God comes to Abram in a vision, promising great reward. I think this is the reward for rescuing Lot and the others from Sodom from the armies he defeated, but the text is not specific. God promises Abram that he will give him as many descendants as there are stars in the sky. God then promises to give Abram the land that he brought Abram to. However, there is a caveat.
Then The Lord said to Abram: Know for certain that your descendants will reside as aliens in a land not their own, where they shall be enslaved and oppressed for four hundred years. (Genesis 15:13)
It was going to all be ok though, because God will bring judgement on the people who enslave Abram’s descendants. God says that it will take this long for Abram’s people to inherit the land, because the people who live there currently are not wicked enough for God to kick them out.

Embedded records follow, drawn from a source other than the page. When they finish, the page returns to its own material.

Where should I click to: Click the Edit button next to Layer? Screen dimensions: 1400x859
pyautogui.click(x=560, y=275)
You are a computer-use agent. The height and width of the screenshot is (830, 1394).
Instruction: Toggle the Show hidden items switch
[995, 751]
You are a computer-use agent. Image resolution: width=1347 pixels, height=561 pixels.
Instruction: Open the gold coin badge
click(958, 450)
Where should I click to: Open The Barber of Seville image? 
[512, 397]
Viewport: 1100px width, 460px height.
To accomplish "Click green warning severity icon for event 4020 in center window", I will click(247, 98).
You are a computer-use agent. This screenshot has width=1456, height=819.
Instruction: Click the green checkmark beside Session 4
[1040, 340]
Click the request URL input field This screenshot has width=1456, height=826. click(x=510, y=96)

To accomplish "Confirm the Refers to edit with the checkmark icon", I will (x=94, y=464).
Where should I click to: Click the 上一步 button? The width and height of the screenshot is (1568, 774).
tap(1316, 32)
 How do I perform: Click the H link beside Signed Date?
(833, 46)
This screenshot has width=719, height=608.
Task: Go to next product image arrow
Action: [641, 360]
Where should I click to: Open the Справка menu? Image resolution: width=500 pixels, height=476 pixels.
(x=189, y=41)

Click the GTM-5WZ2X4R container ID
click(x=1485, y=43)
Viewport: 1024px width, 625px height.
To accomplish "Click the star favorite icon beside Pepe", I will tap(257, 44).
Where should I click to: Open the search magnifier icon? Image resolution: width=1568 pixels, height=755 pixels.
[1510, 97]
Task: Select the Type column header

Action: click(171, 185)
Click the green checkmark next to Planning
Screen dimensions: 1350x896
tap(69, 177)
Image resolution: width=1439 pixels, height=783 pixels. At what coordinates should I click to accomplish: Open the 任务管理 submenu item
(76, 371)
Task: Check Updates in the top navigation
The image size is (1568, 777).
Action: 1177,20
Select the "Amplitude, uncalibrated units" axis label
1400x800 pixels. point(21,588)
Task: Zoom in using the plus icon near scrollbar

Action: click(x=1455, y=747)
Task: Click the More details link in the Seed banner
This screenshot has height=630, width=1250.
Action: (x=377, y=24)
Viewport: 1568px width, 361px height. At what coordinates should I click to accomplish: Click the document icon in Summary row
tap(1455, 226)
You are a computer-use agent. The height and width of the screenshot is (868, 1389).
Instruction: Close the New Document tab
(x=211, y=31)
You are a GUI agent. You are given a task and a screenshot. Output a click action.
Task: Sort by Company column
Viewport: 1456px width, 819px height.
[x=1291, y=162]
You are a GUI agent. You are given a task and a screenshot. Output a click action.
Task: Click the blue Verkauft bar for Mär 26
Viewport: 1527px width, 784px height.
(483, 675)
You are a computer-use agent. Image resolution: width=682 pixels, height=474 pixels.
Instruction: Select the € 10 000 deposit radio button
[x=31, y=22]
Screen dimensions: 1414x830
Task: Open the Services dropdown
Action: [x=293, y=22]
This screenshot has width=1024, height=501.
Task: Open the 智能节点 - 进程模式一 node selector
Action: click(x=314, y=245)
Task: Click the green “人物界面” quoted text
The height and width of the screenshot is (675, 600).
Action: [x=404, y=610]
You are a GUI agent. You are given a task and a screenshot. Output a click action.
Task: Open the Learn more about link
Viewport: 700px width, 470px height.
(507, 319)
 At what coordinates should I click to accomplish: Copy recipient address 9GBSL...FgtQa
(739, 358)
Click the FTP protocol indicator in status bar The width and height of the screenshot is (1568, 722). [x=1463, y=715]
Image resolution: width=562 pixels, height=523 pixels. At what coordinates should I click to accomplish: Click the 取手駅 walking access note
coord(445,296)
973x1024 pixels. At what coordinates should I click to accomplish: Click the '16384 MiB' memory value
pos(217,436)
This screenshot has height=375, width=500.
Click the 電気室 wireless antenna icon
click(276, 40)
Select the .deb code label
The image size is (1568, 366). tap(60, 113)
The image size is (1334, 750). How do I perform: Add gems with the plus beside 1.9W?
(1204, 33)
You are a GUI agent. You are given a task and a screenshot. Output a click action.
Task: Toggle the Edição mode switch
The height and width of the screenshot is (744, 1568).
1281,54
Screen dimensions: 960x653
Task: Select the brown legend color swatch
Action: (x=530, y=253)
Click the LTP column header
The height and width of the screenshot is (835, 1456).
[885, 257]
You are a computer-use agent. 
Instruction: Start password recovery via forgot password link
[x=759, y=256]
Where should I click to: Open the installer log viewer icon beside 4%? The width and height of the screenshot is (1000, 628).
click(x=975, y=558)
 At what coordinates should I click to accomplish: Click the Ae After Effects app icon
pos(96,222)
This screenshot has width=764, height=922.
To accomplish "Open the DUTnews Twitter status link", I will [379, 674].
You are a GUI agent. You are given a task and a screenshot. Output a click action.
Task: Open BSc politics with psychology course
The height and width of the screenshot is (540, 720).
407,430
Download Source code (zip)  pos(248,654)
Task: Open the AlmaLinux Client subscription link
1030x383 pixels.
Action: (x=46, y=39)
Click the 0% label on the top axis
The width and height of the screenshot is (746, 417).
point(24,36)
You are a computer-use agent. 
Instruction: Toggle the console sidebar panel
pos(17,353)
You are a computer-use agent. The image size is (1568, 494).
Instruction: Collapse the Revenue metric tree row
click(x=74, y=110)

Well this is just kind of a crappy promise all around. God promised Abram a great nation, and now he tells him that it is going to come at the cost of 400 years of slavery in a foreign land. Abram isn’t even going to get to see his great nation come to fruition, as God says that he will die peacefully, not a slave. This all just seems like a really roundabout way for things to happen. God seems to know all of these things are going to happen, why must he let there be so much suffering for them to happen. He says they will happen with such certainty, as though there is no other way for things to happen. That means that many of the other people in this are destined to be punished for acts they had no real choice in. The enslavers will be punished, by God, because he deemed it necessary for his special people to endure slavery. Can this punishment really be just if those enslaving had no real choice in their action? Then we have the Amorites, who will eventually be wicked enough that God can kick them off the plot of land he has chosen for Abram’s descendants. Why not, instead, skip the whole slavery thing and convert the Amorites, and everybody wins?
Lessons I Learened:
- Unjust punishment of many is ok if it serves the future of the few.
- Sometimes you must endure hardship for a great reward.